SEQUIM — Lori Crow is splinter-spitting mad that Clallam County Public Utility District’s tree-cutting service cut down about 50 alder trees on her Texas Valley Road property.
“I moved up here for the peace and quiet and the trees,” Crow said, looking over the swath that Asplundh Tree Expert Co. cut Tuesday and Wednesday under a power line that runs parallel to a roughly 200-foot stretch of her driveway on the 100-acre Fox Creek Farm off Lost Mountain Road where she boards horses.
“They made a mistake, and now I am going to have to live with it,” she said angrily.
“I would have not given them permission in a million years.”
In PUD right of way
The trees, which were in a PUD right of way in the area south of U.S. Highway 101 between Carlsborg and Sequim, were cut in a routine operation, said Mike Howe, executive communications director for the PUD.
“The trees are alder trees.

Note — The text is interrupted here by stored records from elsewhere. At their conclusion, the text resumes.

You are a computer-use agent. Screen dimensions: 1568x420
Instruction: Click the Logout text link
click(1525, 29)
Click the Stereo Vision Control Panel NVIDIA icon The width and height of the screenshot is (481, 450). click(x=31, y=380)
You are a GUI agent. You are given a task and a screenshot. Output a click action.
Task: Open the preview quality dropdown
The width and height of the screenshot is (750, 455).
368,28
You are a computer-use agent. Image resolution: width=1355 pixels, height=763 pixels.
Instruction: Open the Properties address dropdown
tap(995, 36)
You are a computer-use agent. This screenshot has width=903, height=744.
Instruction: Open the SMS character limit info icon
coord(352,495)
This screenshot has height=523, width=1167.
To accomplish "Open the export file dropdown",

They are some of the fastest-growing trees in the area and were over the top of the line,” Howe said.
“The tree company did what they were supposed to do, and that was to clear the limbs and the potential hazards to the lines.”

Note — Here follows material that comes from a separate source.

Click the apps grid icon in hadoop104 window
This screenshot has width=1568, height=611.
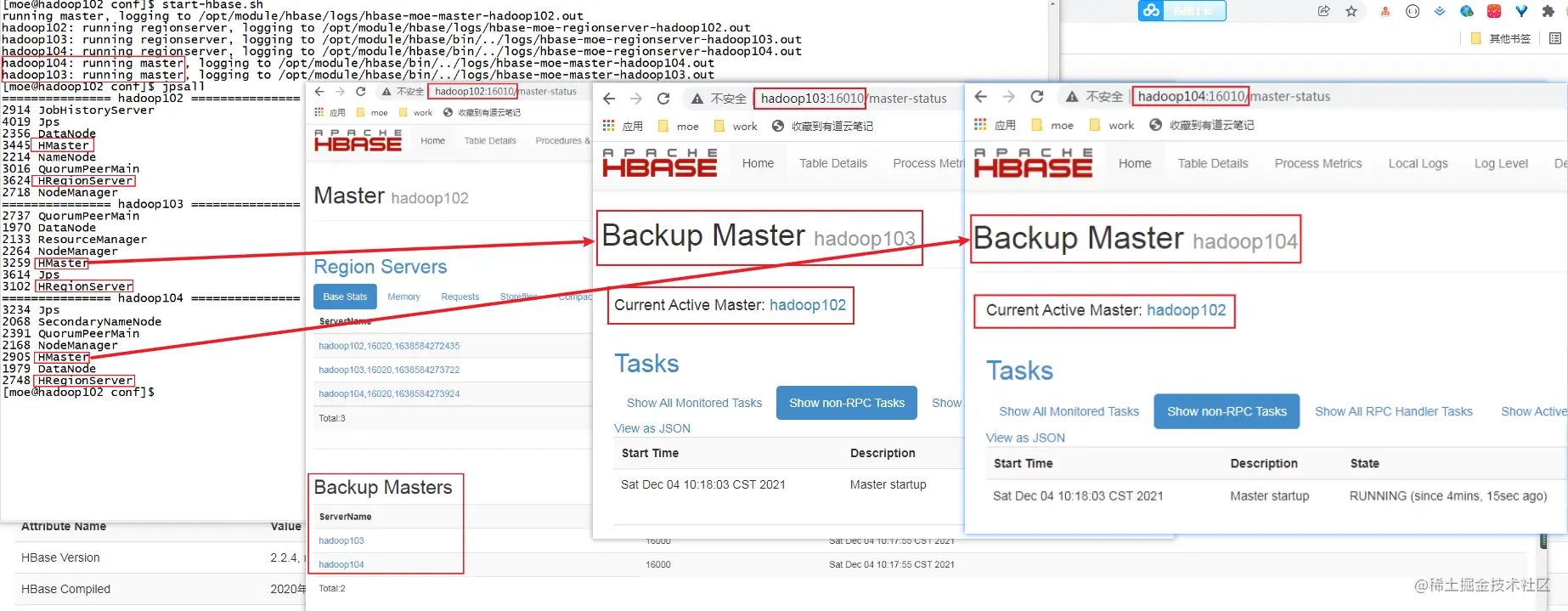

Crow and her husband, Bill, a longtime Microsoft employee, have owned the property for about 10 years.
She said she was shocked to learn the trees were felled without her knowledge.

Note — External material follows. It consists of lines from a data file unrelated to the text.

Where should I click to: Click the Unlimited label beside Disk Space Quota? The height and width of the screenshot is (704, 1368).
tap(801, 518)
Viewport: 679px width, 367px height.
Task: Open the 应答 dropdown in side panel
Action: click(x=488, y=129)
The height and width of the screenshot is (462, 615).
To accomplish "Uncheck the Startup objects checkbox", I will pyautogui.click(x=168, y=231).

The trees were growing under a power line that runs along the PUD easement.
The alders cut down ranged from about 2 inches in diameter to a foot.
Gary Johnston, Asplundh Tree Expert Co. regional manager in Kenmore who supervises Olympic Peninsula operations, said the company had no comment.
Howe said limbs and trees are typically cut when “they are a potential danger to the lines.”
“It’s a safety and reliability issue,” he said.
“We have told her if she wants to file a claim, she’s perfectly welcome to file a claim.”
When a claim is filed, the company reviews it and decides if there is anything it can do or whether it was operating within the right of way.
Asked if other such complaints have been filed with the PUD, Howe said, “We get more complaints when a power goes out because trees have fallen into the lines.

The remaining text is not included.